* Begin Source *
Tokyo stocks opened higher Tuesday as a weaker yen lifted exporters following reported remarks by the US treasury secretary that a strong dollar is "a good thing" over the long term.

PHOTO:AFP

Tokyo stocks opened higher Tuesday as a weaker yen lifted exporters following reported remarks by the US treasury secretary that a strong dollar is “a good thing” over the long term.

Investors also got relief from solid gains on Wall Street in post-holiday trading on Monday, though kept watch over North Korean and Syrian geopolitical risks.

“Japanese stocks will likely rebound (from the recent drops) today with investors heartened by higher US stock prices and the breather in the yen’s appreciation,” Yoshihiro Ito, chief strategist at Okasan Online Securities, said in a commentary.

The dollar rose after the Financial Times reported US Treasury Secretary Steven Mnuchin’s comments supporting a strong dollar.

“As the world’s currency, the primary reserve currency, I think that over long periods of time the strength of the dollar is a good thing,” he told the newspaper in an interview.

His comments came just days after President Donald Trump told the Wall Street Journal that the greenback was “getting too strong”.

But Mnuchin said that the president was making “a factual comment about the strength of the dollar in the short term” and that Washington does not intervene in currency markets.

The dollar rose to 109.20 yen early Tuesday from rates in the mid-108 yen range seen before news on Mnuchin’s remarks came out.

A weak yen is positive for Japanese exporters as it inflates their repatriated profits.

Tokyo’s benchmark Nikkei 225 index, which snapped a four-day losing streak on Monday, added 0.86 percent, or 157.29 points, to 18,512.55 in early trading, while the Topix index of all first-section issues rose 0.85 percent, or 12.52 points, to 1,478.21.

Carmakers were broadly higher with Nissan rising 1.78 percent to 1,028.5 yen and Honda up 1.58 percent at 3,148 yen.

Panasonic rose 1.71 percent to 1,242.5 yen while IT investor SoftBank climbed 1.86 percent to 7,738 yen.

Investors were also watching economic talks later Tuesday between Japan and the United States as Vice President Mike Pence arrives in Tokyo on the second leg of his Asian tour.
* End Source *
* Begin Stored data *
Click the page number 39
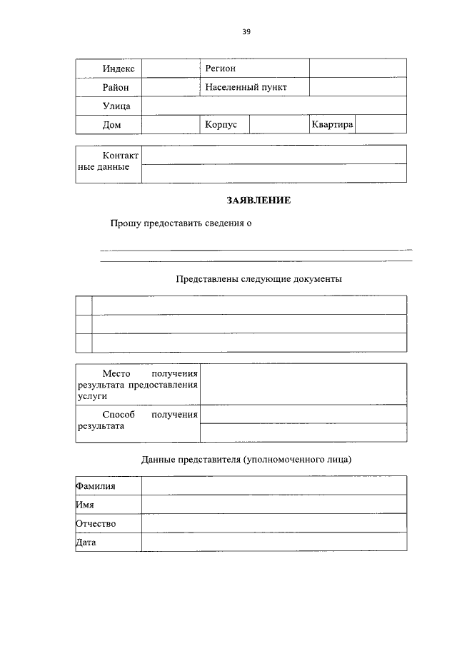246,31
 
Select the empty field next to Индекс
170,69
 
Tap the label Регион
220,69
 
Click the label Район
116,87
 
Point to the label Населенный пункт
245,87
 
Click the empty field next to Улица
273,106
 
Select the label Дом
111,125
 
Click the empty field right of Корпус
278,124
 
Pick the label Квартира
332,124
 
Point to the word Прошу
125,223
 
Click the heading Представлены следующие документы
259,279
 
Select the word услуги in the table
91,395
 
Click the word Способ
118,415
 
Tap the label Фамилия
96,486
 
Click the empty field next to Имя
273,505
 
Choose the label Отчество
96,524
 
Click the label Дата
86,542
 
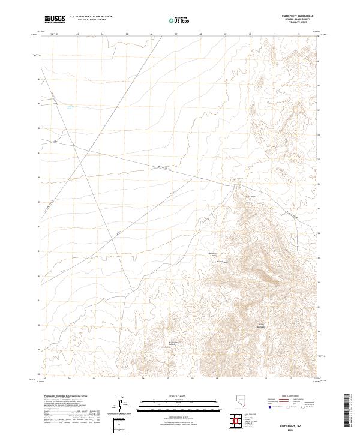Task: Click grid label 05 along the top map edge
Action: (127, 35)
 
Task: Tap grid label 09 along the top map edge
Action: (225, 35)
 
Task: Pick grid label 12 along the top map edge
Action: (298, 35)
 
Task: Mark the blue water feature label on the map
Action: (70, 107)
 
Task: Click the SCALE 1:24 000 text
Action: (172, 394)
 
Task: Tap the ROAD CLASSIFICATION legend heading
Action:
* End Stored data *
* Begin Stored data *
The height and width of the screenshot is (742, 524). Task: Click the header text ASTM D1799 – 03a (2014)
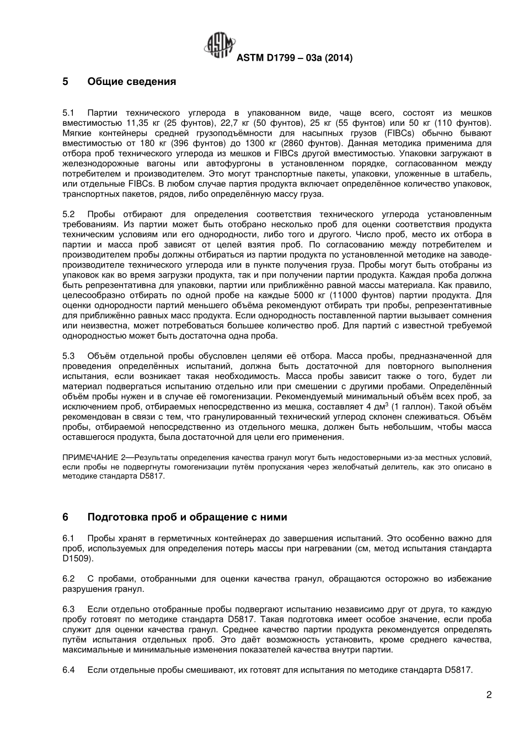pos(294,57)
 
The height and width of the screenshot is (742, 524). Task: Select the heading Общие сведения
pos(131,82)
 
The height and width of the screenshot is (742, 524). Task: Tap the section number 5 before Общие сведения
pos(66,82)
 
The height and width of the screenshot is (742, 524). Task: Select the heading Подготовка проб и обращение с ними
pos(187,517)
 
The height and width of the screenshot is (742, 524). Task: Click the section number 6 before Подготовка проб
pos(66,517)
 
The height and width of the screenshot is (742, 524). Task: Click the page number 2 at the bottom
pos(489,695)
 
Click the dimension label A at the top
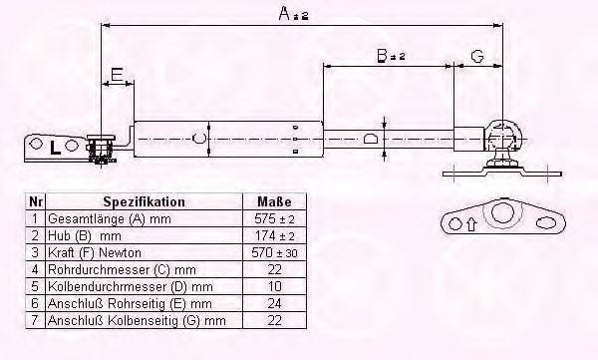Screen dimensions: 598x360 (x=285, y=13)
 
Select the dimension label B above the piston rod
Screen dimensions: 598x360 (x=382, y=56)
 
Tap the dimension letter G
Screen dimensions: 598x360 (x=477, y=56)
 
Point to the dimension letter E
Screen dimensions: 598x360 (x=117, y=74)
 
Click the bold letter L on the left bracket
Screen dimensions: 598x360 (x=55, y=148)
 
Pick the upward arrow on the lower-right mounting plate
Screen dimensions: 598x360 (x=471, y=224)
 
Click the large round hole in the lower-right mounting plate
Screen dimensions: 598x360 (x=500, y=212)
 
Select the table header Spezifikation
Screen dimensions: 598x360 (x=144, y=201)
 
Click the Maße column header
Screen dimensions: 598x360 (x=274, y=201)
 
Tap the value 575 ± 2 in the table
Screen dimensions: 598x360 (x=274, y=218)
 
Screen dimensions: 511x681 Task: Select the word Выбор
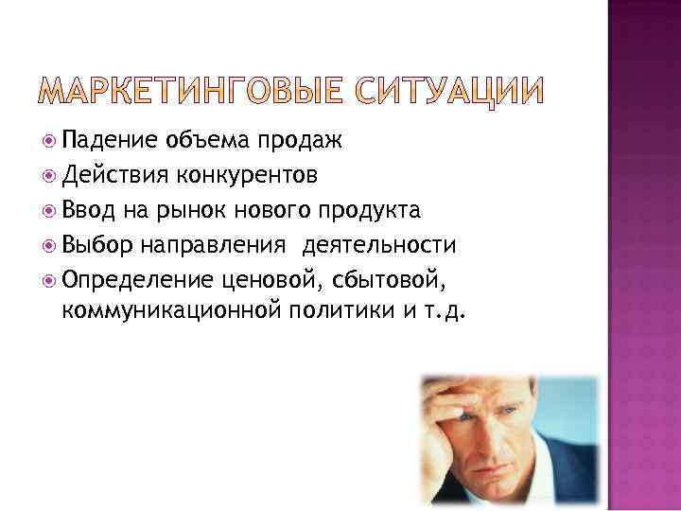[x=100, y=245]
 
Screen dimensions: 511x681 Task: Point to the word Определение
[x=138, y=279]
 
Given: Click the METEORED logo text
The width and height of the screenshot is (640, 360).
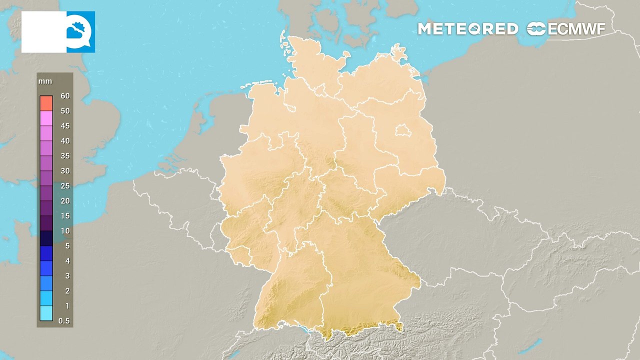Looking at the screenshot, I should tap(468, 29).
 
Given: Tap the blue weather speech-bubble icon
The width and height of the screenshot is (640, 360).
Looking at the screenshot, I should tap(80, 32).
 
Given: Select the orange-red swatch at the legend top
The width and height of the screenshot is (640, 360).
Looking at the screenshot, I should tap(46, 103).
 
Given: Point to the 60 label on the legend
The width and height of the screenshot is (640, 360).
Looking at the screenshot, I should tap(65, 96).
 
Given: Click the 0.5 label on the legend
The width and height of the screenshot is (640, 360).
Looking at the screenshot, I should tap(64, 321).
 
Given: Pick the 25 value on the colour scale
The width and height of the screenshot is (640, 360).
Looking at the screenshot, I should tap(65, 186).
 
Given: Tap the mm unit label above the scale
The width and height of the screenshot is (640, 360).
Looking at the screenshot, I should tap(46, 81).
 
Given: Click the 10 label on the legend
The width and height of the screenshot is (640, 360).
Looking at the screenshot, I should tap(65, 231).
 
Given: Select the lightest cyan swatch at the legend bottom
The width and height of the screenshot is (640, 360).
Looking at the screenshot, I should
* End Stored data *
**Instructions for the task**
Copy out the Tokyo stock market report from above word for word, from its first line through its last.

**The completed task**
Tokyo stocks opened higher Tuesday as a weaker yen lifted exporters following reported remarks by the US treasury secretary that a strong dollar is "a good thing" over the long term.

PHOTO:AFP

Tokyo stocks opened higher Tuesday as a weaker yen lifted exporters following reported remarks by the US treasury secretary that a strong dollar is “a good thing” over the long term.

Investors also got relief from solid gains on Wall Street in post-holiday trading on Monday, though kept watch over North Korean and Syrian geopolitical risks.

“Japanese stocks will likely rebound (from the recent drops) today with investors heartened by higher US stock prices and the breather in the yen’s appreciation,” Yoshihiro Ito, chief strategist at Okasan Online Securities, said in a commentary.

The dollar rose after the Financial Times reported US Treasury Secretary Steven Mnuchin’s comments supporting a strong dollar.

“As the world’s currency, the primary reserve currency, I think that over long periods of time the strength of the dollar is a good thing,” he told the newspaper in an interview.

His comments came just days after President Donald Trump told the Wall Street Journal that the greenback was “getting too strong”.

But Mnuchin said that the president was making “a factual comment about the strength of the dollar in the short term” and that Washington does not intervene in currency markets.

The dollar rose to 109.20 yen early Tuesday from rates in the mid-108 yen range seen before news on Mnuchin’s remarks came out.

A weak yen is positive for Japanese exporters as it inflates their repatriated profits.

Tokyo’s benchmark Nikkei 225 index, which snapped a four-day losing streak on Monday, added 0.86 percent, or 157.29 points, to 18,512.55 in early trading, while the Topix index of all first-section issues rose 0.85 percent, or 12.52 points, to 1,478.21.

Carmakers were broadly higher with Nissan rising 1.78 percent to 1,028.5 yen and Honda up 1.58 percent at 3,148 yen.

Panasonic rose 1.71 percent to 1,242.5 yen while IT investor SoftBank climbed 1.86 percent to 7,738 yen.

Investors were also watching economic talks later Tuesday between Japan and the United States as Vice President Mike Pence arrives in Tokyo on the second leg of his Asian tour.